KING OF HIS DOME Dejon and his tour bus stand in front of the theater that launched an empire.

KING OF HIS DOME Dejon and his tour bus stand in front of the theater that launched an empire. Photograph: Aaron M. Cohen

When comic A.G. White decided to establish a live comedy showcase in his native East New York, he knew one obstacle he’d need to overcome was the gritty neighborhood’s tough-as-nails reputation. If the “grown and sexy” crowd was going to attend an event in that much-maligned part of Brooklyn, White and his Live Stand-Up Comedy @ the Movies cocreator, Ray Dejon, figured the location needed to be safe, secure and familiar. Fortunately, the solution—Linden Boulevard Multiplex Cinemas, the only active movie theater in the sizable chunk of Brooklyn to the north and east of Prospect Park—was staring them right in the face.
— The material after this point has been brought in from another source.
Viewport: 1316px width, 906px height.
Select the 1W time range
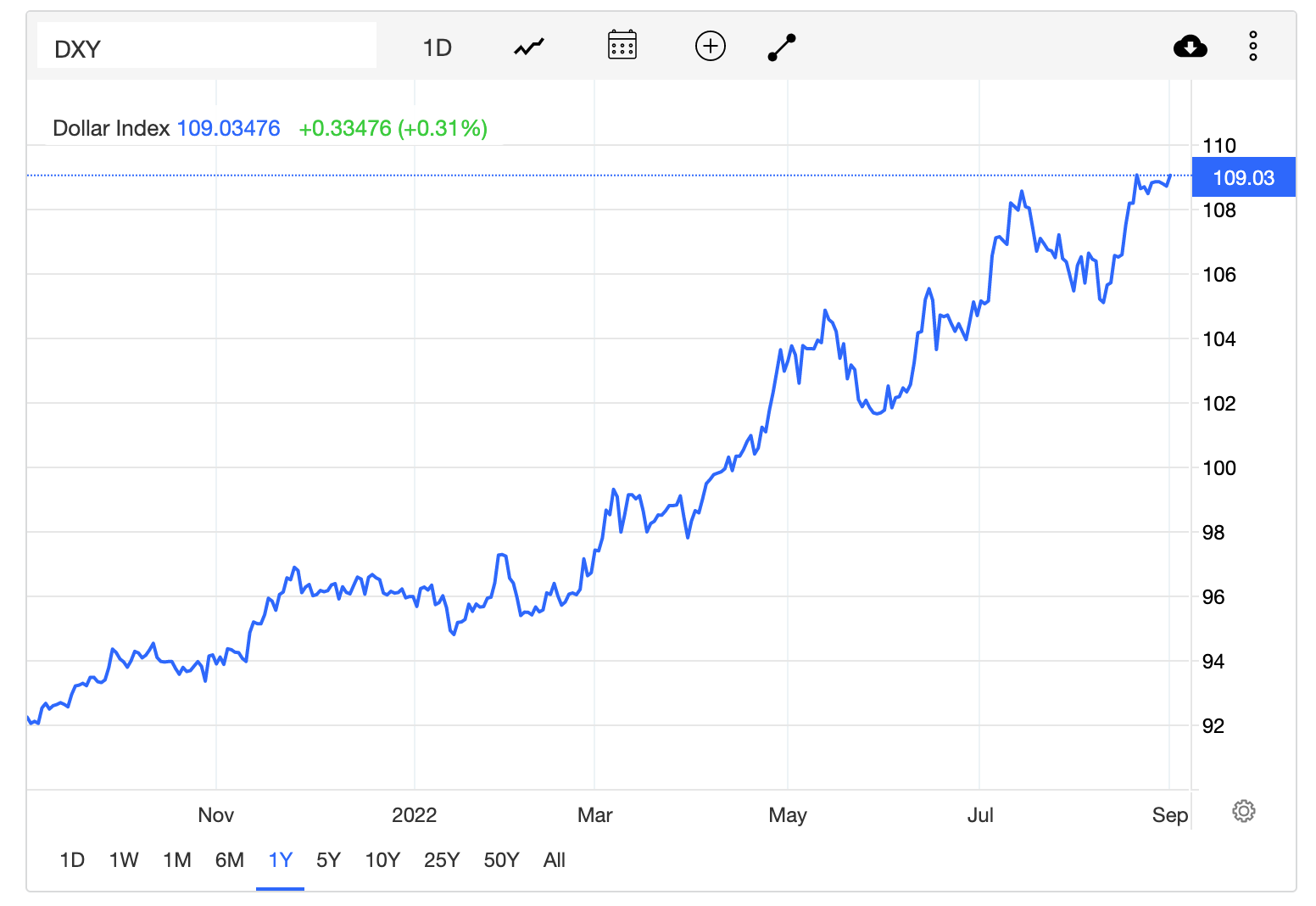pos(124,860)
“I basically reside less than half a mile away from the theater,” says the 36-year-old White, a self-professed “ghetto white boy,” whose TV appearances include Showtime’s recent stand-up series White Boyz in the Hood and HBO’s Snaps. “Being inside a movie theater creates a certain level of comfort: Everybody goes to the movies.”

Veteran comedy promoter and MC Dejon fleshed out the concept by recruiting corporate sponsors, such as FUBU, before taking the idea to Dedham, MA--based National Amusements, which operates the Linden Boulevard Multiplex. The Sumner Redstone--owned cineplex chain warmed to the idea of collecting rent on top of concession receipts. In spite of occurring just two weeks after the September 11 attacks, the inaugural event sold out the approximately 400-seat theater in advance, prompting the last-minute addition of a second show.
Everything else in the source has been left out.